It was impossible believing what my eyes were seeing.
I did a double take because it’s not every day one sees a great masquerade walking alone, without attendants or courtiers or whatever.
The scene manifesting before my very eyes in the open courtyard at Freedom Park, Broad Street, Lagos during the Lagos Book & Art Festival (LABAF) was too surreal to be grasped immediately.
I waited for moments on end until a measure of certitude crept into my consciousness. Then I made my move.
It was Alhaji Abdulaziz Ude walking away all by himself after having just gone to see the art exhibition entitled “And The Centre Refuses To Hold” curated by Krydz Ikwuemesi that paid homage to Chinua Achebe’s Things Fall Apart at 60.
Before I could even say a word, Alhaji Ude beamed with a beatific smile and asked for my phone number. I called out the number and he duly stored it.
Much later, when I had all but forgotten everything about the encounter with the great man, I brought out my phone and saw I missed call.
I called the number. It was Alhaji Abdulaziz Ude at the other end.
A quintessential icon of culture, Alhaji Ude is the most personable man of means known to me.
He was the financier of a newspaper, Financial Post, I once worked for. Alhaji Ude paid the bills but the publisher of the title was the maverick “Motor-Park Economist” Ashikiwe Adione-Egom.

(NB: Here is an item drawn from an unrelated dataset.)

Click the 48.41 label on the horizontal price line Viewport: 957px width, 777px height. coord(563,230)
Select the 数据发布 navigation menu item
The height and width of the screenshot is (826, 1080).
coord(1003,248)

How can one ever forget the lofty end-of-year parties Alhaji Ude used to host for the staff in his Mekuwen home, off Queens Drive, Ikoyi.
I once told him he was making me live above my means as a poor poet, and he jovially directed me to the publisher Ashikiwe so that I would ask him to increase my salary!
When one took ill with ordinary malaria, there was the benefit of comprehensive medical care in his wife’s hospital.
It was indeed a family of remarkable camaraderie.
His office on Awolowo Road, Ikoyi always teemed with all kinds of people asking for assistance as per business failure, paying school fees, helping accommodation and paying rents.
He was a rendering father figure in overdrive. I used to wonder how he coped with all the demands put on is calm visage.
His funds were always available for intellectual concerns. He was the financial chest behind the classy Chic Magazine published by Eddie Iroh out of London, England.
He was a director of Newswatch magazine and many other publications besides.
Born September 30, 1940, Abdulaziz Ude is a distinguished alumnus of the esteemed College of Immaculate Conception (CIC), Enugu.
A man of impeccable bona-fides, he was educated at Oxford in England and Columbia in the United States.
He was a top editor with the renowned American book publishing company Doubleday, publishers of Anchor Books.
He rubbed shoulders with Toni Morrison as book editor before she branched out to write novels such as Song of Solomon, Beloved etc and winning the Nobel Prize for Literature.
Abdulaziz Ude founded Nok Publishers in the United States and Nigeria, undertaking to see radical books from Africa and the Global South in print.
The West and the Rest of Us by Chinweizu is a landmark title.
Married with children, Abdulaziz Ude enjoys tennis, meditation, reading and walking.
His support for popular culture is remarkable, and the celebrated highlife musician Oliver de Coque waxed lyrical in song in praise of the many achievements of Abdulaziz Ude, translated from Igbo thusly: “When the big masquerade appears in the square, the non-initiates run away as the praise-singer lauds the radiance of the king. Alhaji Abdulaziz Chivuzo Ude is a mighty masquerade.”
As the brain behind companies like Tanhigh Holdings Ltd, Tanhigh Finance Ltd, 150 Estates Nigeria Ltd, Trans-Sahel Airlines Ltd etc, Alhaji Ude led from the frontline.
He played a founding role in the African Business Roundtable and the African Development Bank.
Always understated in his undertakings, preferring to operate from the background, it always needs painstaking inquiry to learn that he’s the brain and the war-chest behind many ventures that do not bear his name in any way.
His association with excellence is nonpareil.
As I took leave of him at Freedom Park, Lagos, on that sedate evening, I could not but marvel at the frightening humility of the divine masquerade named Alhaji Abdulaziz Chivuzo Ude.